### Excerpt provided

···

Progressive Cylinder Chess is a crazy game recently introduced into the AISE competitions. It combines Cylinder Chess with Progressive Chess in which the number of moves increases by one at each turn. I thought I would try it out. The following are my games in the 1995 Grand Prix event. I enjoyed the games but scored only 4/12. First some awful examples of what can go wrong:
Fabio Forzoni v GPJ: 1. g4 2. b5, d5 3. Nc3×b5×c7 (double check, the second from Bf1) 1-0.
GPJ v Gabrielle Cornacchini: 1. Na3 2. c6, g6 3. b4, h4, Nf3 4. Q×h4, Ba5, ..., Q×f2 0-1.
GPJ v Michele de Giglio: 1. g4 2. g6, b5 3. B×b5-a4, Nf3 4. c6, Qg3, Ba5, Q×f2 0-1.
The Italian Progressive rule that every sequence has to have the full complement of moves leads to some very odd 'Italian mates' that I find difficult to see:
GPJ v F.Forzoni: 1. Na3 2. e5, d5 3. b4, Nh3, g4 4. Ac5, Qh4, ..., Q×f2 (SEE DIAGRAM: not N×f2 since Bf1 checks) 0-1.

···

### Data section

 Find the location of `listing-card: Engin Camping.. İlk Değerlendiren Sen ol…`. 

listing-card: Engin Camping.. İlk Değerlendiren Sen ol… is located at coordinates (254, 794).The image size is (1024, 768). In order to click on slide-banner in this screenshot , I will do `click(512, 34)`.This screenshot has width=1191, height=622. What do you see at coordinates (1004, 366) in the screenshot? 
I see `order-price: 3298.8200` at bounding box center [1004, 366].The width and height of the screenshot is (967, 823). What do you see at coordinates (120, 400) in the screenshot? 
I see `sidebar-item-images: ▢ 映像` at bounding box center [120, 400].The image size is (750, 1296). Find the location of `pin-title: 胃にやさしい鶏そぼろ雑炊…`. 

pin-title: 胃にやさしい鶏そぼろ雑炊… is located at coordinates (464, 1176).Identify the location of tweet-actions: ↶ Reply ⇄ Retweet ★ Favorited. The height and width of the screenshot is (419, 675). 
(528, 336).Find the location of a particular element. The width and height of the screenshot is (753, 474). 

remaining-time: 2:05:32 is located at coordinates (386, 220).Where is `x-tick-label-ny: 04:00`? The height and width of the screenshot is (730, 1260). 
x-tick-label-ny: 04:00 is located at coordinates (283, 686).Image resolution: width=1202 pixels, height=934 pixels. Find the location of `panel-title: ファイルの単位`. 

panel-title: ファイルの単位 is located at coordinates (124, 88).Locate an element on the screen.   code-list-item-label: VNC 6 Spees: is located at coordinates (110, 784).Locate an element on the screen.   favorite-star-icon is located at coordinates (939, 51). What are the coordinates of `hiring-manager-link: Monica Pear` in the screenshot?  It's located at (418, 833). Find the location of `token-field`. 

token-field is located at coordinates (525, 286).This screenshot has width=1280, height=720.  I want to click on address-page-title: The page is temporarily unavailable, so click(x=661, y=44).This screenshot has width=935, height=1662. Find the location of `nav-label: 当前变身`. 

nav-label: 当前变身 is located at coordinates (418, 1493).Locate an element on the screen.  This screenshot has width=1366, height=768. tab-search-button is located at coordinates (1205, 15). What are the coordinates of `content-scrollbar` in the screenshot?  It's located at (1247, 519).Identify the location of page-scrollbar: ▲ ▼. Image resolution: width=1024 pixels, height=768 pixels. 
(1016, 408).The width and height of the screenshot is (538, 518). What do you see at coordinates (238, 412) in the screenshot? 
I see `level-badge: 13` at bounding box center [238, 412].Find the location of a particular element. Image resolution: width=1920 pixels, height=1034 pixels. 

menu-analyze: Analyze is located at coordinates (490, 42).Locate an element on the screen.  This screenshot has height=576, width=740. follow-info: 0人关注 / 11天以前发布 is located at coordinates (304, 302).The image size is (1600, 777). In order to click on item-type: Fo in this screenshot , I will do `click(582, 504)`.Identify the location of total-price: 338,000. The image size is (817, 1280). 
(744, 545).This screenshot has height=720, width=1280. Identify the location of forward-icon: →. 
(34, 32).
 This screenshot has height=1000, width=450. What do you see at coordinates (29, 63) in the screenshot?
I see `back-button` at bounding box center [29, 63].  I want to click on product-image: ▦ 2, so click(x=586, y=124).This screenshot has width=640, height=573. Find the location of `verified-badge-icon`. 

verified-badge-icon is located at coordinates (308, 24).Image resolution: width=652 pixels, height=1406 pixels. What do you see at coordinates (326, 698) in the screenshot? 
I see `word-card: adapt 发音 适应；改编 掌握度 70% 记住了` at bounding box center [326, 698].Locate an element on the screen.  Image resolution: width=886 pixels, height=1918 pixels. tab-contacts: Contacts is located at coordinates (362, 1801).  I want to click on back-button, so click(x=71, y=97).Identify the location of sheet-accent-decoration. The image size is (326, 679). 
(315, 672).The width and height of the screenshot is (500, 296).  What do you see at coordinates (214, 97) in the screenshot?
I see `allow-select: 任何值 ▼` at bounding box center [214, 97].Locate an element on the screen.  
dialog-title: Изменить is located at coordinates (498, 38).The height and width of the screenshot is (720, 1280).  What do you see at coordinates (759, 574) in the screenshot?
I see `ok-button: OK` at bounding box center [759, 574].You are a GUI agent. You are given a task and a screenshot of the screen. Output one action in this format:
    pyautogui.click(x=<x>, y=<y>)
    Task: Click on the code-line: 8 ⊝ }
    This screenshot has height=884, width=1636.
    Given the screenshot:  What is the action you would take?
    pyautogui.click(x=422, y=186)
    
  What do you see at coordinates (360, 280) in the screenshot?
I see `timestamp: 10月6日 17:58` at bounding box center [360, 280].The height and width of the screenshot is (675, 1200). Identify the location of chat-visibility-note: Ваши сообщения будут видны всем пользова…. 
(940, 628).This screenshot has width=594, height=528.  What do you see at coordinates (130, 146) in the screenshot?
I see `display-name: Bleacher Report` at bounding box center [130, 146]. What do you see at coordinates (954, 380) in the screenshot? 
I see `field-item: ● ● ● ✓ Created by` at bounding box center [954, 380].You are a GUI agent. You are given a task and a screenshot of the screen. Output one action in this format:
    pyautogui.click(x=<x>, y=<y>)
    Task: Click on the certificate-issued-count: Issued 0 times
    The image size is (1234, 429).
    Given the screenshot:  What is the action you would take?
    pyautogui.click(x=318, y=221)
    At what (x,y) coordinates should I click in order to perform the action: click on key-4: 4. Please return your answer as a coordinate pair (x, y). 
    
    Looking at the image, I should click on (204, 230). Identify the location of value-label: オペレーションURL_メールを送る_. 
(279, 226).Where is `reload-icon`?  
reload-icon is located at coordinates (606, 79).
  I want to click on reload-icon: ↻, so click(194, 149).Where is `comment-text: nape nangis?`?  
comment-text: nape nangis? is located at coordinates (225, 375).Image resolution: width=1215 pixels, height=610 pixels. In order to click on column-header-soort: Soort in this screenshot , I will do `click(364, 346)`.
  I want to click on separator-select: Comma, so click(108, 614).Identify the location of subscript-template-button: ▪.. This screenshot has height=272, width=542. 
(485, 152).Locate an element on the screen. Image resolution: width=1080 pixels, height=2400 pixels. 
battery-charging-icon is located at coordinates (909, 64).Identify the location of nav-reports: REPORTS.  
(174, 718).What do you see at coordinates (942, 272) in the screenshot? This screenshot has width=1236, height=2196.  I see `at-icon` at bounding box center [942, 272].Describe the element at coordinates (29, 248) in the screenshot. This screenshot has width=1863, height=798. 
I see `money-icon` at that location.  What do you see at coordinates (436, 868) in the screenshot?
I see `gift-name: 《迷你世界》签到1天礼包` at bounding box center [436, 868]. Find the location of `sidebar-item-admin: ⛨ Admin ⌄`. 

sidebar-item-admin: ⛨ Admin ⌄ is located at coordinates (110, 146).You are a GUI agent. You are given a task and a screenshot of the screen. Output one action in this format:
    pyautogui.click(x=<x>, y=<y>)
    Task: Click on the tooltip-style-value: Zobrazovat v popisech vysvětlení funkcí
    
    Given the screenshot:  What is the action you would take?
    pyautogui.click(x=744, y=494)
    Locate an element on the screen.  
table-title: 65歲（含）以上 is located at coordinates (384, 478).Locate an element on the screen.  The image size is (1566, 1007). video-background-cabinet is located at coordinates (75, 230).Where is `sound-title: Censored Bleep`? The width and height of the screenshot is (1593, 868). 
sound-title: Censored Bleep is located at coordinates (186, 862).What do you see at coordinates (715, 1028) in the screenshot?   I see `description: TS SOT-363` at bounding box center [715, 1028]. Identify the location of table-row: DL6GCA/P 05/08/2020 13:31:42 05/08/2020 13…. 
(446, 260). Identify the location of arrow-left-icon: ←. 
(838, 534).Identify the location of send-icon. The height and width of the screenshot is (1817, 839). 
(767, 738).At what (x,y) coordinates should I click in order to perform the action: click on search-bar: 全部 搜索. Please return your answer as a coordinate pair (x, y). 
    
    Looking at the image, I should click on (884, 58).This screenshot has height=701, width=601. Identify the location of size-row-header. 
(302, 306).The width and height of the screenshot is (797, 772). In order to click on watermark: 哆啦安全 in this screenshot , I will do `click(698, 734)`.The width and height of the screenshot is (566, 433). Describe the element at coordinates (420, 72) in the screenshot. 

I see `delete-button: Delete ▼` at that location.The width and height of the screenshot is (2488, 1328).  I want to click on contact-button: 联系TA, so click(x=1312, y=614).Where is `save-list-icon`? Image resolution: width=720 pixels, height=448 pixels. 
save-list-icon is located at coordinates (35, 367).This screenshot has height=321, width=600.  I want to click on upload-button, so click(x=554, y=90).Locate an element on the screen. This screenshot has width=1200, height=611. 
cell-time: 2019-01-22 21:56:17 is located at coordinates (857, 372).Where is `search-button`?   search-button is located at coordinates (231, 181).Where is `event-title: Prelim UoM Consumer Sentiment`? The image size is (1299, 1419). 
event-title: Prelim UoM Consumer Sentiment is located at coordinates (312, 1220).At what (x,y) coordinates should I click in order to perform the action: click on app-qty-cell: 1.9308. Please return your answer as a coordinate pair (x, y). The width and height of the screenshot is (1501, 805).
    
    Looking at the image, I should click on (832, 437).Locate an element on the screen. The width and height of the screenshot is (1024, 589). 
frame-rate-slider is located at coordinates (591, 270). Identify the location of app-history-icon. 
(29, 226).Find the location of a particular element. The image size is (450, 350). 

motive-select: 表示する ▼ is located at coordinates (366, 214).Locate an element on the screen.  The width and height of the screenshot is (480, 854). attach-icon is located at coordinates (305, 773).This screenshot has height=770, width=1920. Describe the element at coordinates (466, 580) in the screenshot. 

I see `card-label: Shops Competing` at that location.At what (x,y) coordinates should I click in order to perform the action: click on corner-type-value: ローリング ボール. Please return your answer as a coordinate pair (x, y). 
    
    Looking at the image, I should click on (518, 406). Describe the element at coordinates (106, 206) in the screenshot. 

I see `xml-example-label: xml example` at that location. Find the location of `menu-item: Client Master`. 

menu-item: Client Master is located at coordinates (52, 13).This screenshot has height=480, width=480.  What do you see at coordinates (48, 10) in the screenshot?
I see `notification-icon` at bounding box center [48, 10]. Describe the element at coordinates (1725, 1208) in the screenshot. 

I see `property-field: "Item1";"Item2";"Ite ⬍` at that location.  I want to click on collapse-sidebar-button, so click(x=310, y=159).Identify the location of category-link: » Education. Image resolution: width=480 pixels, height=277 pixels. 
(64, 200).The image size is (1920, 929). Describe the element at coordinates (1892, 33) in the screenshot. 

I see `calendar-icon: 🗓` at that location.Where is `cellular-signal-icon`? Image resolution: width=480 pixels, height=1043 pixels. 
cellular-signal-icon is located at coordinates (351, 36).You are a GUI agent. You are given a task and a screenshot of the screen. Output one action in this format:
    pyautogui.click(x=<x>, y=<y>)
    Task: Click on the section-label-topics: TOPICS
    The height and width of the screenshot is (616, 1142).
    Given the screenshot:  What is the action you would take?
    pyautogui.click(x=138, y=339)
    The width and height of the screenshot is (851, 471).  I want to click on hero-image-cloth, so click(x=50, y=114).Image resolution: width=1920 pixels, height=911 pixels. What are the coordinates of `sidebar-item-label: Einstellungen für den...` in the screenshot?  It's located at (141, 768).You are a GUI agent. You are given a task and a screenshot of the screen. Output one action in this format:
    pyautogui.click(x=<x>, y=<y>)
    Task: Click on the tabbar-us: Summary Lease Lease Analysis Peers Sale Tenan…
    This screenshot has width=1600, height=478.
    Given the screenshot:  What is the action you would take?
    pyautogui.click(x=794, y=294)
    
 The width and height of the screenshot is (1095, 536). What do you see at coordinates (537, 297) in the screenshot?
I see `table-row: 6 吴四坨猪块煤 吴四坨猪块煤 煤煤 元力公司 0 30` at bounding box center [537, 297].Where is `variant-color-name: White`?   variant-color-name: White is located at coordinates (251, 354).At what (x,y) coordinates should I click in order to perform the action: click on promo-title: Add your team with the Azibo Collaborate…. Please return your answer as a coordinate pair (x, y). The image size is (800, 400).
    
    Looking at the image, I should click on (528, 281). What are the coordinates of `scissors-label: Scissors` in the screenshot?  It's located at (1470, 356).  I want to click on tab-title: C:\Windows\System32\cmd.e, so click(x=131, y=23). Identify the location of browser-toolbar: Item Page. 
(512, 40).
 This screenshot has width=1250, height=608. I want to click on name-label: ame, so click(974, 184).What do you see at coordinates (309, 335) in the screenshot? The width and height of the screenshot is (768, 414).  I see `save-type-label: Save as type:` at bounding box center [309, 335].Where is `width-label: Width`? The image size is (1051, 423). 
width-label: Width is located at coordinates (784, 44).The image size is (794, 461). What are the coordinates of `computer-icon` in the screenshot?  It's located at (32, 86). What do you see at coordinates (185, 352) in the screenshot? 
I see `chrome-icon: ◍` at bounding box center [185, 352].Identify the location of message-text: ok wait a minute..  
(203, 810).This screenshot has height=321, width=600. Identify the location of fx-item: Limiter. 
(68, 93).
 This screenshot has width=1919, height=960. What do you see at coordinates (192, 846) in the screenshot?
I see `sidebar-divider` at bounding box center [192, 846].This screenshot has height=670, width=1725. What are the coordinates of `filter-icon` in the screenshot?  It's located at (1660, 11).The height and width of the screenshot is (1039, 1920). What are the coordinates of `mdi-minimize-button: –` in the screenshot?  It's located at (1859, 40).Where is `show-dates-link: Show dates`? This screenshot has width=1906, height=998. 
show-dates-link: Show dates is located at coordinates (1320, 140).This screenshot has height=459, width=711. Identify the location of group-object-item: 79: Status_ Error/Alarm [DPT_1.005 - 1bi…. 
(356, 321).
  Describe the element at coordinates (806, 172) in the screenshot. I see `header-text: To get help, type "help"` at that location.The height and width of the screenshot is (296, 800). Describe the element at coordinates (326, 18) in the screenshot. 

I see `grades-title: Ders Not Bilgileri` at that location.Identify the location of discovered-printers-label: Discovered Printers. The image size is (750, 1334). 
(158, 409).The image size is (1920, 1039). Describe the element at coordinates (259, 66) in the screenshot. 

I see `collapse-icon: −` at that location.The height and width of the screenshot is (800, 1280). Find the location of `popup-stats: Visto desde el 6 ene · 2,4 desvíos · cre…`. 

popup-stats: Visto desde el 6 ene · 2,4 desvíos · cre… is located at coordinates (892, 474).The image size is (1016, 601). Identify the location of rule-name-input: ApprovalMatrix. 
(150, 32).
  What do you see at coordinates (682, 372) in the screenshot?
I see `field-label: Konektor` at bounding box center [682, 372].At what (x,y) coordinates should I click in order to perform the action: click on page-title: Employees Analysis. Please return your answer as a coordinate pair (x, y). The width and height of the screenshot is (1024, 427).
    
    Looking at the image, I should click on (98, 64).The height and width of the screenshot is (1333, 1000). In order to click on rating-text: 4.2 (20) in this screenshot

···

### Exercises
(A) Translate this sentence from the Progressive Cylinder Chess text into French: "It combines Cylinder Chess with Progressive Chess in which the number of moves increases by one at each turn."
(B) Echo the portion of the Progressive Cylinder Chess text starting at "The Italian Progressive" and ending at "Bf1 checks) 0-1.".
(C) Proceed with the Progressive Cylinder Chess text, picking up after its final line.
The records have no connection to the Progressive Cylinder Chess text.

### Numbered responses
(A) Il combine les échecs cylindriques avec les échecs progressifs, dans lesquels le nombre de coups augmente d'une unité à chaque tour.

(B)
The Italian Progressive rule that every sequence has to have the full complement of moves leads to some very odd 'Italian mates' that I find difficult to see:
GPJ v F.Forzoni: 1. Na3 2. e5, d5 3. b4, Nh3, g4 4. Ac5, Qh4, ..., Q×f2 (SEE DIAGRAM: not N×f2 since Bf1 checks) 0-1.

(C)
GPJ v Vito Rallo: 1. Na3 2. d5, e5 3. Ng4, b4, B×d8 4. f6, Nc6×b4×c2 (not Q×c2 since it checks BK) 0-1.
Now three slightly longer games; in the last two the mating sequences begin with 'real cylinder' rook captures.
Aldo Kustrin v GPJ: 1. c3 2. b5, Bh5 3. Q×h5-c8 ×d8 4. K×d8, Pb4×c3-c2 5. Ph4-h5-h6×g7×f8 =Q 1-0.
GPJ v Tiziano Sala: 1.g4 2. g6, b5 3. B×b5, h4, Nh3 4. e5, Q×h4×h3×h1 5. R(a1)×h1, b3, Nc3-d5×c7 (Bc1 guards e7, d8) 1-0.
T. Sala v GPJ: 1. c3 2. c6, g6 3. b4, Bh4×d8 4. K×d8, b5, Bh5×d1 (not N-f6-e4, A-a5×f2 as Ad8×f2!) 5.P-a4×b5, R×a7×a8×b8 6. R(h8)×b8-a8-a2-c2-c1, Bc2 A nice rook journey. 0-1.
Finally some longer games, including some nice mate positions and final sequences:
GPJ v A. Kustrin: 1. g4, 2. c6, d5 3. b4 Bh4×d8 4. K×d8, B×g4×e2×d1 5. P-b5×c6×b7×a8=Q, Q×h8 6. Bf3, Kc7, Na6-b4, a5, N×c2 0-1.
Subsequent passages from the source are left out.